EXCERPTED RECORDS:
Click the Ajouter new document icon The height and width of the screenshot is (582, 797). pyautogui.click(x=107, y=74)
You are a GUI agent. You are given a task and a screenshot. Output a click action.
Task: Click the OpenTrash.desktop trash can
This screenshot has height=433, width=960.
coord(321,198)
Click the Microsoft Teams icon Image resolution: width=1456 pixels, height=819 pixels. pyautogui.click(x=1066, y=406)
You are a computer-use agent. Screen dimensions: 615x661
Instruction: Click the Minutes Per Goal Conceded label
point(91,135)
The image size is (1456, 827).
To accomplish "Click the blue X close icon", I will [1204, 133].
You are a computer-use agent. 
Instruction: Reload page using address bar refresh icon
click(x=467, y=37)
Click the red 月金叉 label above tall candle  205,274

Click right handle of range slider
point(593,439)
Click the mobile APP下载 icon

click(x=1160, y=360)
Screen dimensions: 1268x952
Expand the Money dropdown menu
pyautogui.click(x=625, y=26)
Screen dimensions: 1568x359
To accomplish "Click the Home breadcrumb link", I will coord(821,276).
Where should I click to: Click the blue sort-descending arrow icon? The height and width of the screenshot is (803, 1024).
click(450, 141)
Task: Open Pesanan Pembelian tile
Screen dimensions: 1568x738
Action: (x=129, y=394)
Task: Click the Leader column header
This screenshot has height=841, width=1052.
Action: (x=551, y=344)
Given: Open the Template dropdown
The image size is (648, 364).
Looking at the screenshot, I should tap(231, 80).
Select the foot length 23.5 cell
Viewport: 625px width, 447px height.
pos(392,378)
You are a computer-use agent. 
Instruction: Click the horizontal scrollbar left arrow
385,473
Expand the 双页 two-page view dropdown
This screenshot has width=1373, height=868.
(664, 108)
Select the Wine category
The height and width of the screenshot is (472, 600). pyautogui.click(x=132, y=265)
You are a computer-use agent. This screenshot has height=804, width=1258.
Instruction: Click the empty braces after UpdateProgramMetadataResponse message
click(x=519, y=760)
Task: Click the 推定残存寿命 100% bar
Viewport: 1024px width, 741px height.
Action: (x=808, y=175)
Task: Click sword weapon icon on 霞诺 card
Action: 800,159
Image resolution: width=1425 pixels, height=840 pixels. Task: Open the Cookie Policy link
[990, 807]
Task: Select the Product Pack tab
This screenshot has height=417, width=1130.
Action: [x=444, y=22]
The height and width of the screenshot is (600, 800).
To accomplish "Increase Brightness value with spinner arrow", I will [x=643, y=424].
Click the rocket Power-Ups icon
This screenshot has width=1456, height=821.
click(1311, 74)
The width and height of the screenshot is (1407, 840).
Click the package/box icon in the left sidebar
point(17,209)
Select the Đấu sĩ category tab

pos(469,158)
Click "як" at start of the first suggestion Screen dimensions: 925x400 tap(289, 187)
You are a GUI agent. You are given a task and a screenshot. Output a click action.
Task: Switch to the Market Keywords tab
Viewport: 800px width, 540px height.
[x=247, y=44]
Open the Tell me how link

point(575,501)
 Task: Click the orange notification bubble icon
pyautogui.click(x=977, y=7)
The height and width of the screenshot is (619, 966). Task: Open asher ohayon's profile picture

WHAT IS REQUIRED: Every entry must appear in the answer, reproduced exactly.

REPLY:
Click the Ajouter new document icon The height and width of the screenshot is (582, 797). pyautogui.click(x=107, y=74)
You are a GUI agent. You are given a task and a screenshot. Output a click action.
Task: Click the OpenTrash.desktop trash can
This screenshot has height=433, width=960.
coord(321,198)
Click the Microsoft Teams icon Image resolution: width=1456 pixels, height=819 pixels. pyautogui.click(x=1066, y=406)
You are a computer-use agent. Screen dimensions: 615x661
Instruction: Click the Minutes Per Goal Conceded label
point(91,135)
The image size is (1456, 827).
To accomplish "Click the blue X close icon", I will [1204, 133].
You are a computer-use agent. 
Instruction: Reload page using address bar refresh icon
click(x=467, y=37)
Click the red 月金叉 label above tall candle  205,274

Click right handle of range slider
point(593,439)
Click the mobile APP下载 icon

click(x=1160, y=360)
Screen dimensions: 1268x952
Expand the Money dropdown menu
pyautogui.click(x=625, y=26)
Screen dimensions: 1568x359
To accomplish "Click the Home breadcrumb link", I will coord(821,276).
Where should I click to: Click the blue sort-descending arrow icon? The height and width of the screenshot is (803, 1024).
click(450, 141)
Task: Open Pesanan Pembelian tile
Screen dimensions: 1568x738
Action: (x=129, y=394)
Task: Click the Leader column header
This screenshot has height=841, width=1052.
Action: (x=551, y=344)
Given: Open the Template dropdown
The image size is (648, 364).
Looking at the screenshot, I should tap(231, 80).
Select the foot length 23.5 cell
Viewport: 625px width, 447px height.
pos(392,378)
You are a computer-use agent. 
Instruction: Click the horizontal scrollbar left arrow
385,473
Expand the 双页 two-page view dropdown
This screenshot has width=1373, height=868.
(664, 108)
Select the Wine category
The height and width of the screenshot is (472, 600). pyautogui.click(x=132, y=265)
You are a computer-use agent. This screenshot has height=804, width=1258.
Instruction: Click the empty braces after UpdateProgramMetadataResponse message
click(x=519, y=760)
Task: Click the 推定残存寿命 100% bar
Viewport: 1024px width, 741px height.
Action: (x=808, y=175)
Task: Click sword weapon icon on 霞诺 card
Action: 800,159
Image resolution: width=1425 pixels, height=840 pixels. Task: Open the Cookie Policy link
[990, 807]
Task: Select the Product Pack tab
This screenshot has height=417, width=1130.
Action: [x=444, y=22]
The height and width of the screenshot is (600, 800).
To accomplish "Increase Brightness value with spinner arrow", I will [x=643, y=424].
Click the rocket Power-Ups icon
This screenshot has width=1456, height=821.
click(1311, 74)
The width and height of the screenshot is (1407, 840).
Click the package/box icon in the left sidebar
point(17,209)
Select the Đấu sĩ category tab

pos(469,158)
Click "як" at start of the first suggestion Screen dimensions: 925x400 tap(289, 187)
You are a GUI agent. You are given a task and a screenshot. Output a click action.
Task: Switch to the Market Keywords tab
Viewport: 800px width, 540px height.
[x=247, y=44]
Open the Tell me how link

point(575,501)
 Task: Click the orange notification bubble icon
pyautogui.click(x=977, y=7)
The height and width of the screenshot is (619, 966). Task: Open asher ohayon's profile picture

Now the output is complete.